Hospitals rely on paying, well-insured patients to keep them afloat in the face of costly government regulations and low-paying programs such as Medicare and Medicaid, said Jan Emerson, spokeswoman for the California Hospital Association.

Exporting the best-paying patients abroad, she said, “will only add to the woes of the entire health-care system.”

But, as in other industries, rising costs are leading to the globalization of health care. High drug prices have pushed many Americans to get prescriptions from Canada and other countries. U.S. hospitals outsource radiology analysis to cheaper doctors in Australia and Europe.
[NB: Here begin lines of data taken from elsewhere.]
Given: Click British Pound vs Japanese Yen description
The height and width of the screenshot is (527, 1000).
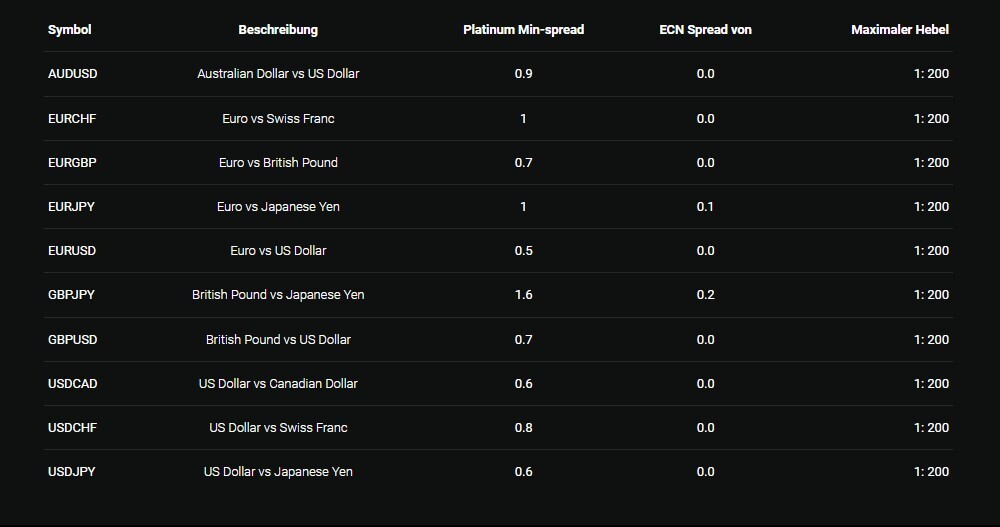Looking at the screenshot, I should [x=278, y=295].
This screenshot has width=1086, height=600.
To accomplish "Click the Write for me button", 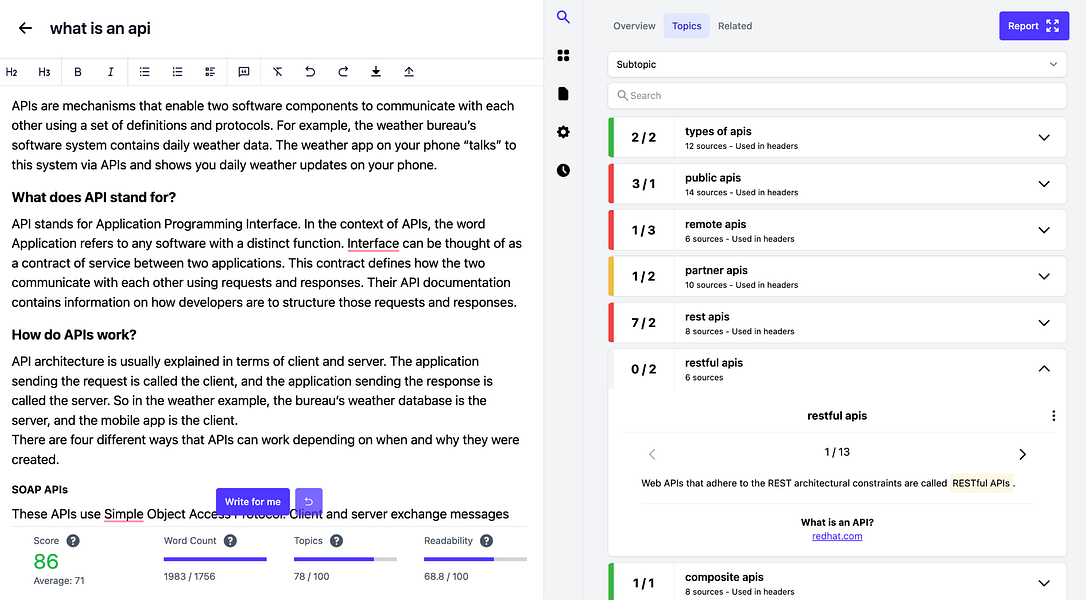I will click(x=253, y=502).
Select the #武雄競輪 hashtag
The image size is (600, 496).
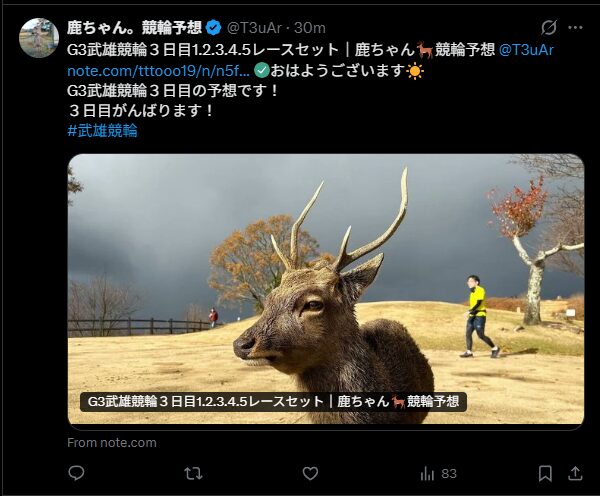coord(102,131)
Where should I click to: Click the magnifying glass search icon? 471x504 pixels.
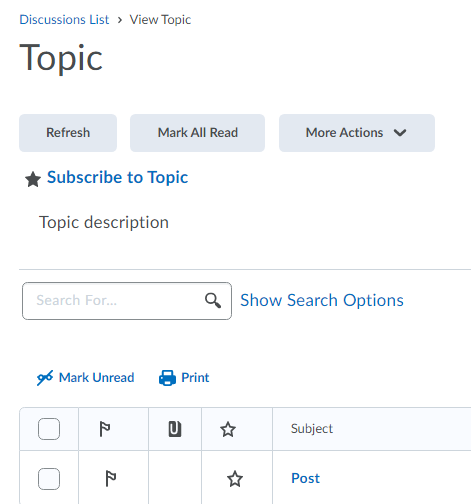click(213, 300)
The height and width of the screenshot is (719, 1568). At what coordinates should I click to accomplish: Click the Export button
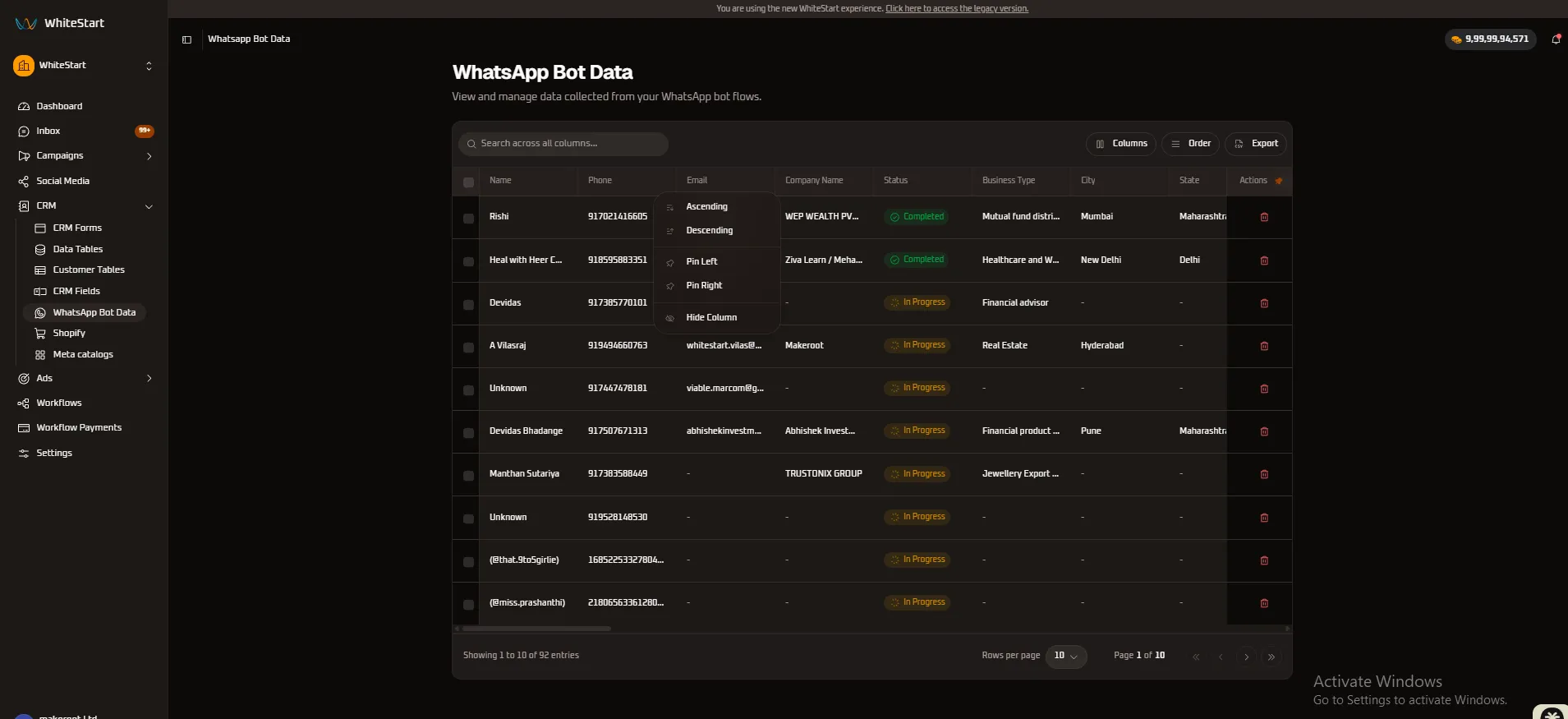click(1256, 144)
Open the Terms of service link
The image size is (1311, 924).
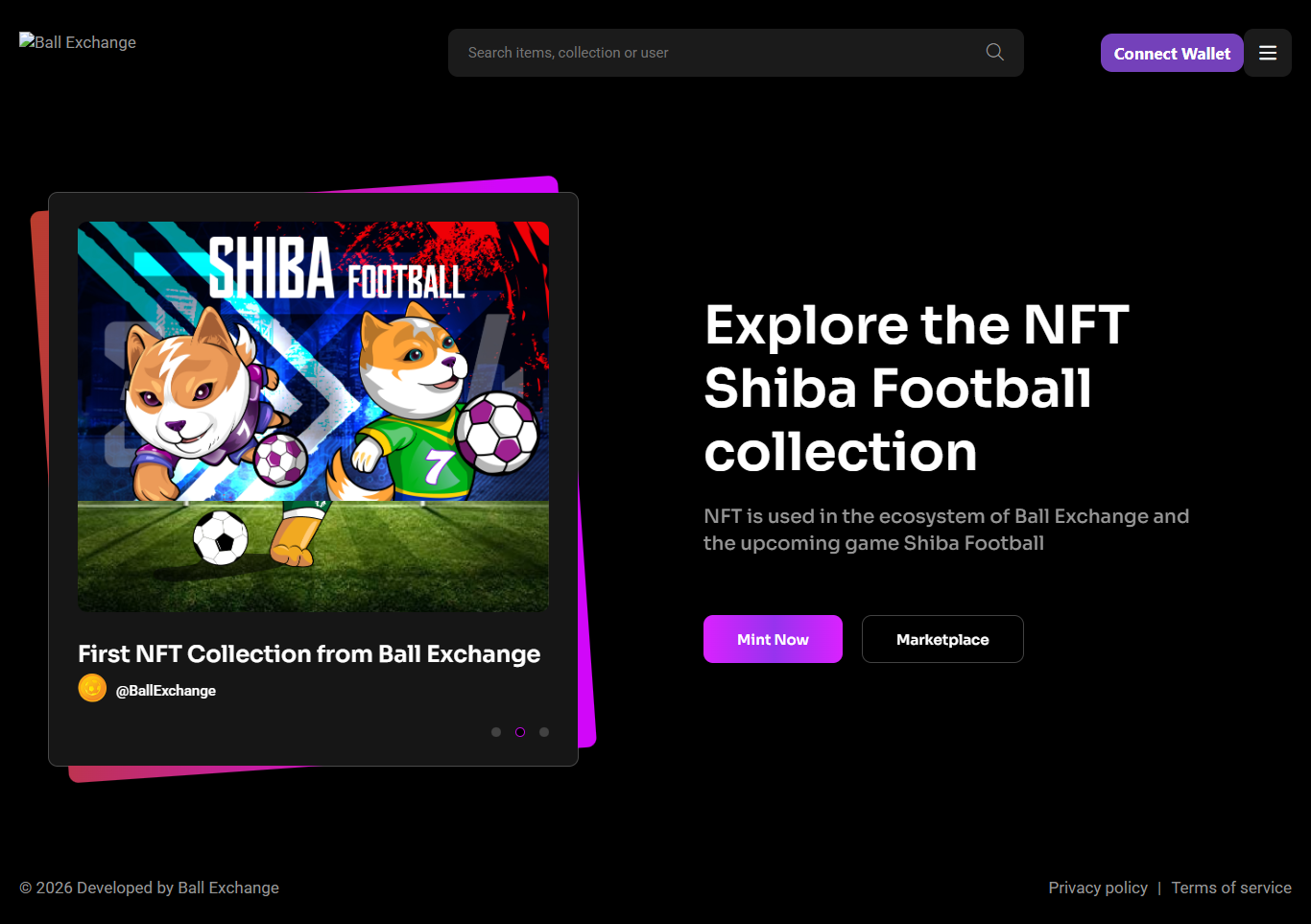pos(1230,888)
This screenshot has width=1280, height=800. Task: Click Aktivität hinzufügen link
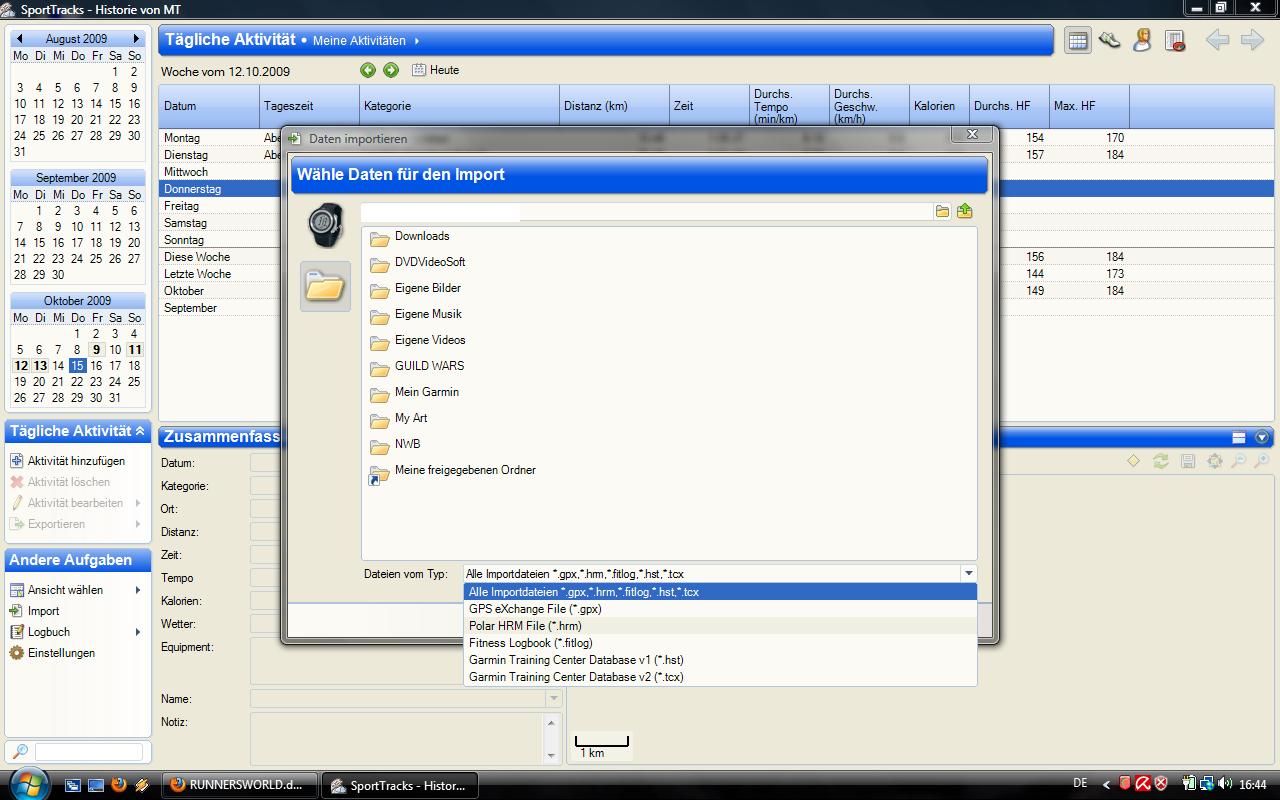[76, 461]
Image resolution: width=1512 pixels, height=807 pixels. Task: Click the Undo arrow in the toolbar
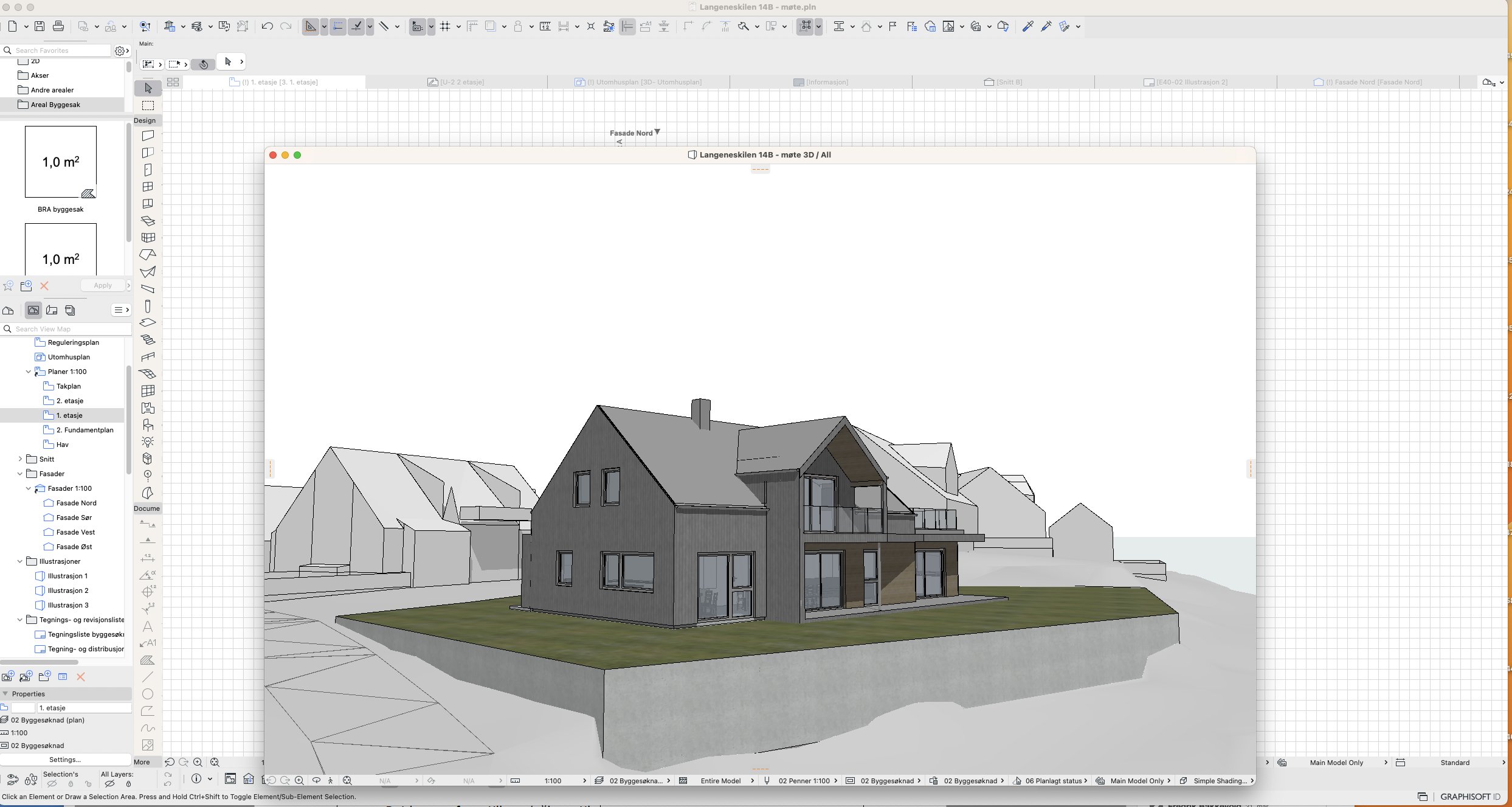266,26
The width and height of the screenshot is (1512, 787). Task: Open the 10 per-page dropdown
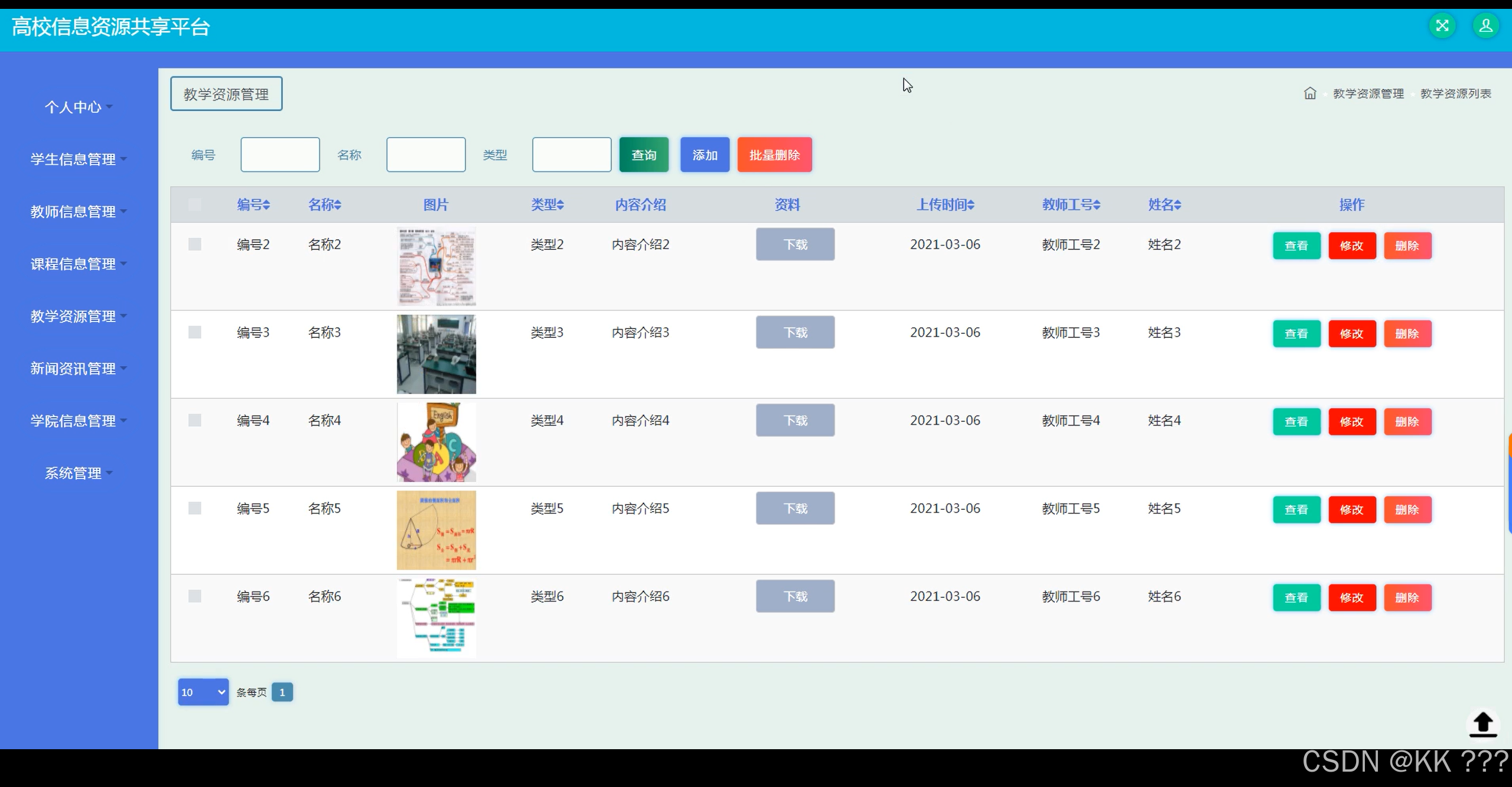click(x=203, y=692)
Expanding health plans’ provider networks to include foreign hospitals is an economic necessity and a natural progression, industry observers say.

There are risks. Patients have little or no legal recourse in cases of medical malpractice because of relatively weak patient- protection laws in countries such as India and Thailand, popular destinations among Americans seeking surgeries. And U.S. medical organizations and government agencies have no oversight of foreign facilities.

Traveling to a strange country to undergo a serious surgery far from home also may not appeal to everybody. Said Blackley, Blue Ridge’s benefits director: “Some of our employees have never even been on a plane.”